As with any significant financial decision, it is worth seeking professional advice. There is a logical component to paying a mortgage off and a psychological component. I paid mine off 5 years ago and purely financially, it wasn't the optimal thing to do at the time but it provided a sense of relief knowing that I was mortgage free and it's definitely a bonus now. A good financial advisor will talk you through all the options.

AuntSalli · 01/10/2022 20:18

DP so you’re not married then ? His name is this Mortgage and are you tenants-in-common ?
i’m a bitter and twisted divorcee and I thoroughly recommend that you do not ever leave yourself in a position where all of your assets are tied up in something that is jointly owned.

WilsonMilson · 01/10/2022 20:19

I would pay down mortgage and keep 20% of your savings for emergency.
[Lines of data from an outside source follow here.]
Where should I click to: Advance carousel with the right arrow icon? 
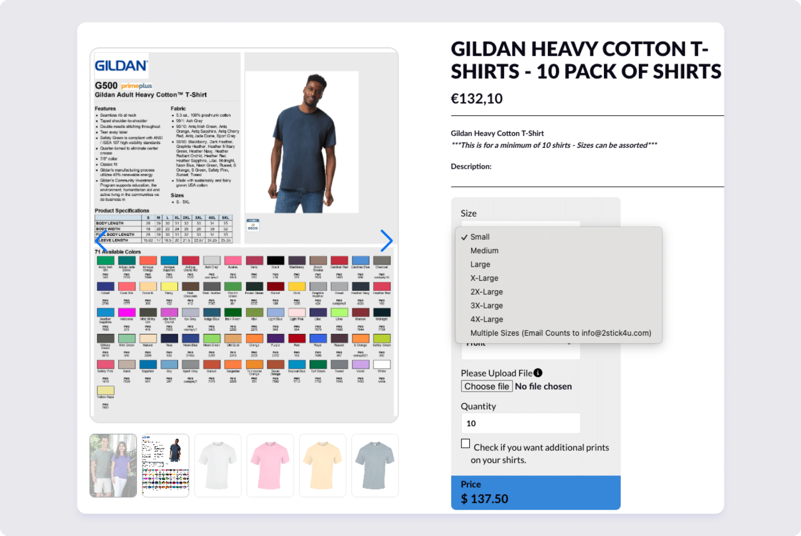point(387,240)
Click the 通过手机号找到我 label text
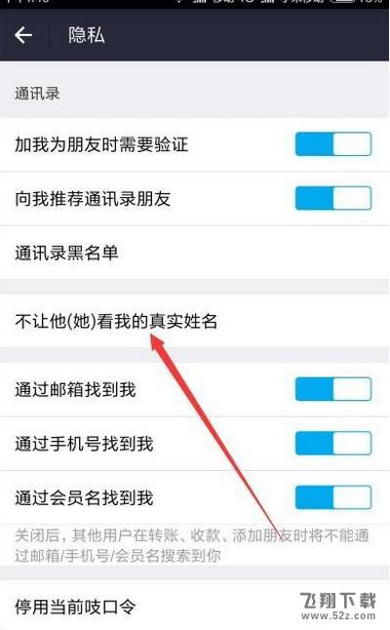Screen dimensions: 390x630 (x=84, y=444)
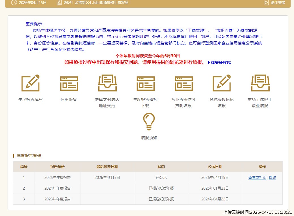Open 法律文书送达地址变更 via its inbox icon
Screen dimensions: 294x216
tap(107, 83)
Although, If you’re not married but jointly own, I’d not be putting my savings in for my dp to benefit from in the event of a split and sale. I’d be having an agreement drawn up to protect the lump sum in the event of a split.

Dreamingcats · 01/10/2022 20:20

Assuming no penalties I'd pay it off. If there are penalties, I'd overpay the max allowed each month until the fix term ended, then pay off the rest.

I was in this position once. I decided to "invest" the money instead to get a better rate of interest and the company folded. Lost all the money. Soooooo regret it.

HammerMyhome · 01/10/2022 20:32

Absolutely not. If you keep the money it’s there to pay the mortgage off anytime you need it.

also you say DP - does this mean you’re not married? Be very very careful about finances seem advice

HammerMyhome · 01/10/2022 20:35

Just seen you’re not married. Absolutely no way should you pay off of a mortgage on a house you jointly own. He could leave next year and take half the equity. Make sure you seek an IFA and get necessary assurances in place. I’m glad I did because my fairytale 20 yr marriage ended with him leaving and I was so glad I’d ring fenced what I’d put into the house

TakeMe2Insanity · 01/10/2022 20:54

Pay it off. With current anticipated increases your unlikely to get this opportunity again.

Hohofortherobbers · 01/10/2022 20:57

DP? Absolutely not. Unless you have seen a solicitor to ringfence your investment I would not be paying off a mortgage with someone I was not married to. Keep your personal savings in your name alone.